■ **TAREA A REALIZAR**: Busca cada fila de abajo que contenga la cadena "agent" y cópiala completa. Se distingue entre mayúsculas y minúsculas.

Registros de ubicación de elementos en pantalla
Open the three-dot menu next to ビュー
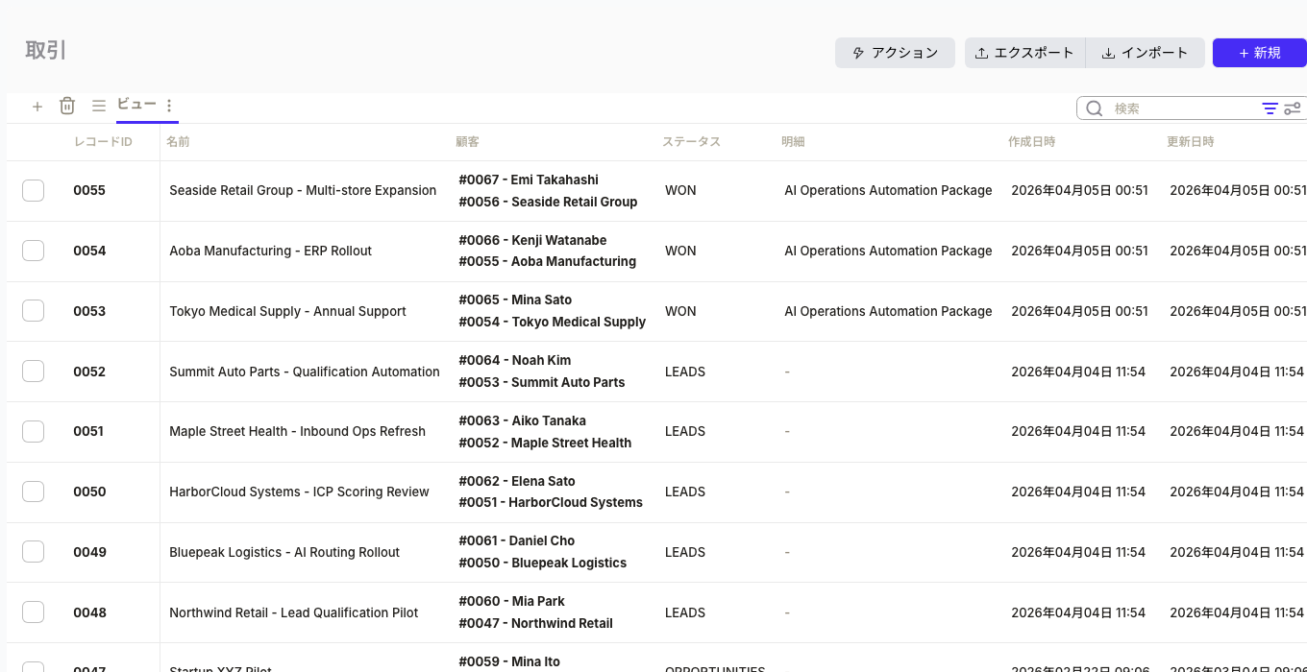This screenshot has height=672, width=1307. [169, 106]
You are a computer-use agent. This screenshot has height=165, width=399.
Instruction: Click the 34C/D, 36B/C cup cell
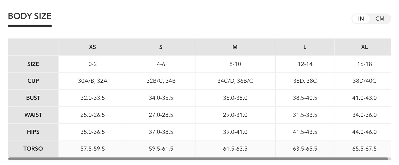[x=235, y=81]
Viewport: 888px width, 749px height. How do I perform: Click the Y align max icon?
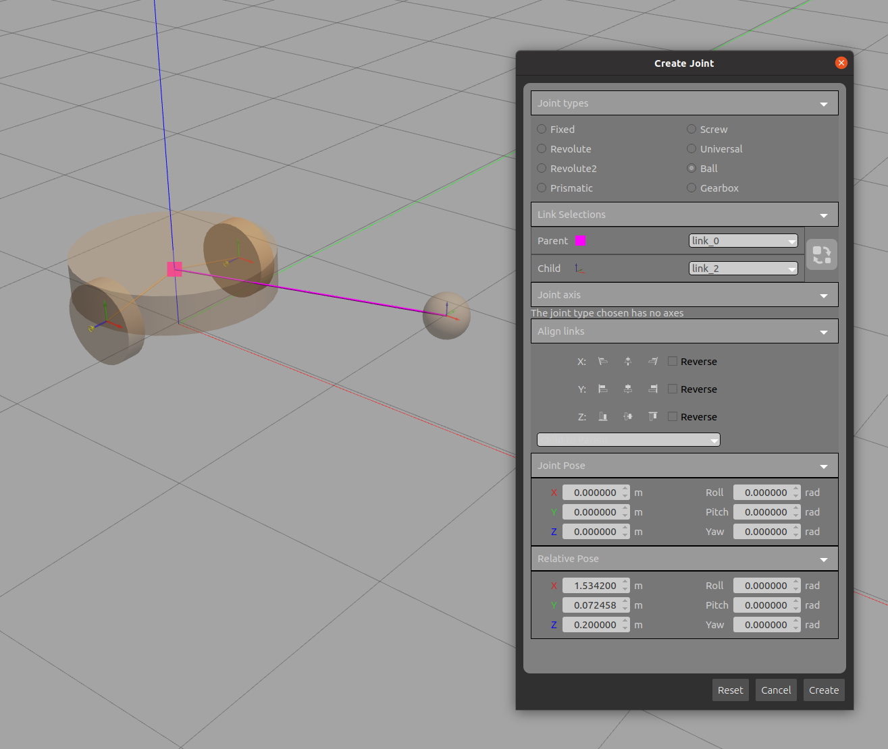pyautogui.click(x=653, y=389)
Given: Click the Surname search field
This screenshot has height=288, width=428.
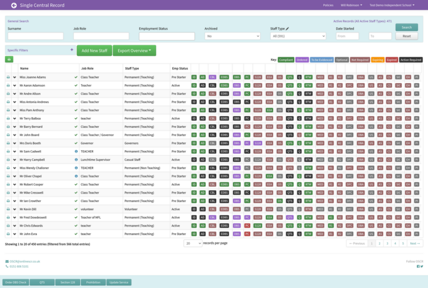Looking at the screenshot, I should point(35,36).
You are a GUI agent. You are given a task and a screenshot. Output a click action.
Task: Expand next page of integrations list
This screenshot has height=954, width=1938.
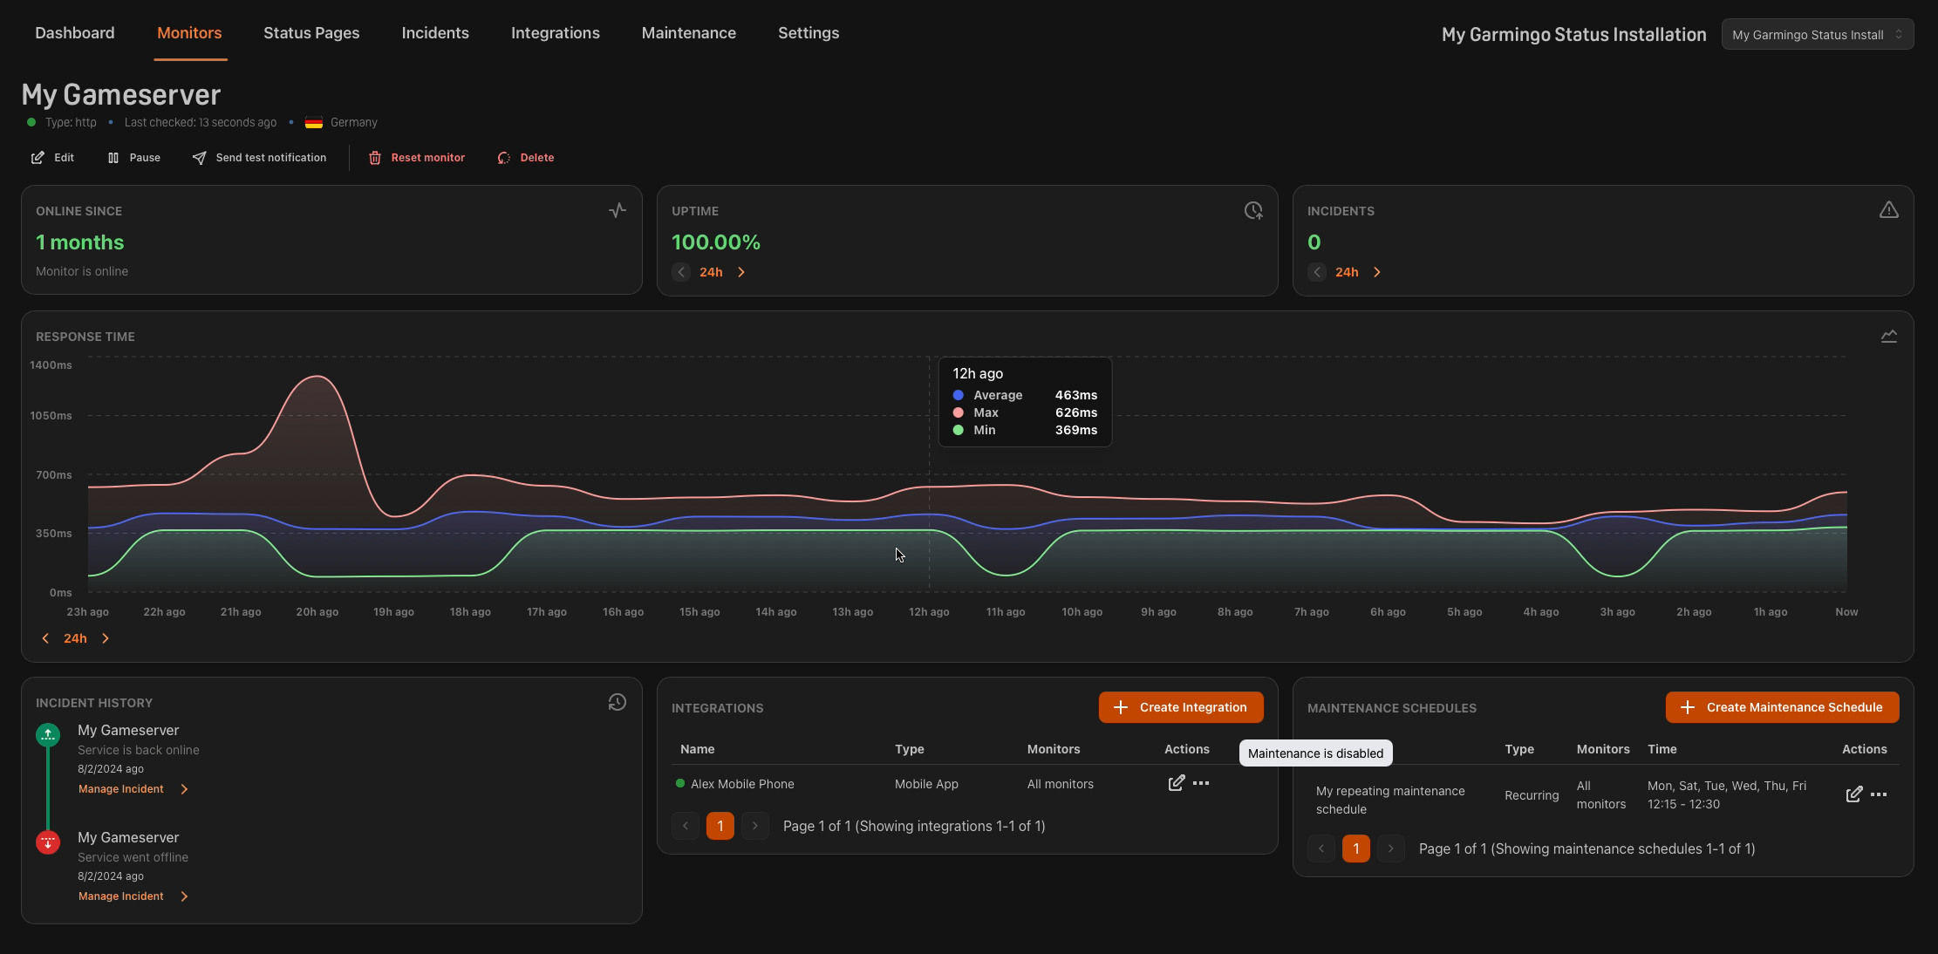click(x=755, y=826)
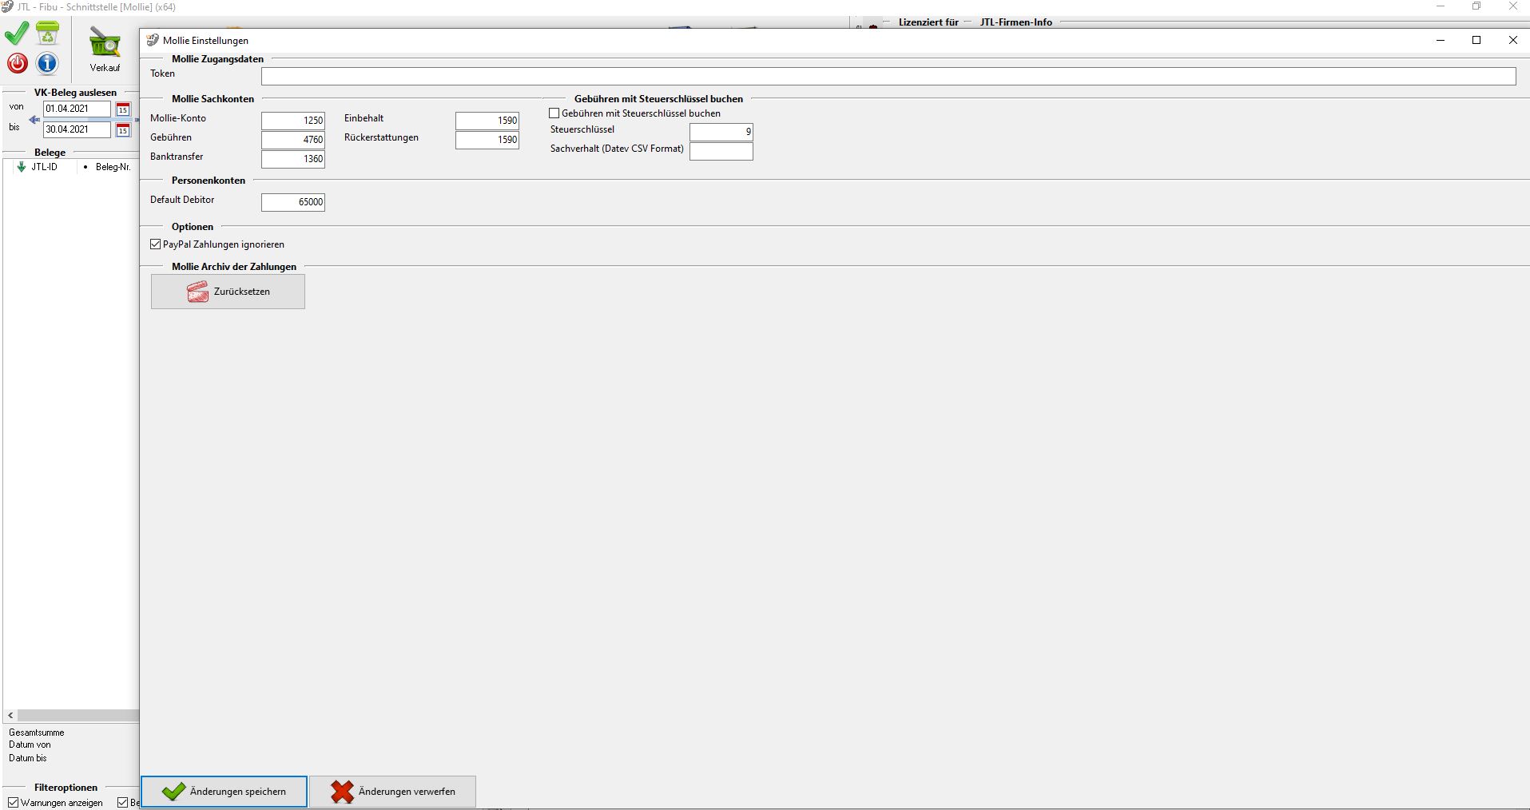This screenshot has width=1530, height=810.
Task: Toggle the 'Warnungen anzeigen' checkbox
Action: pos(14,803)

■ **SOLUCIÓN DEL PROBLEMA**:
You are a computer-use agent. This screenshot has height=165, width=399.
You are a GUI agent. You are given a task and a screenshot. Output a click action.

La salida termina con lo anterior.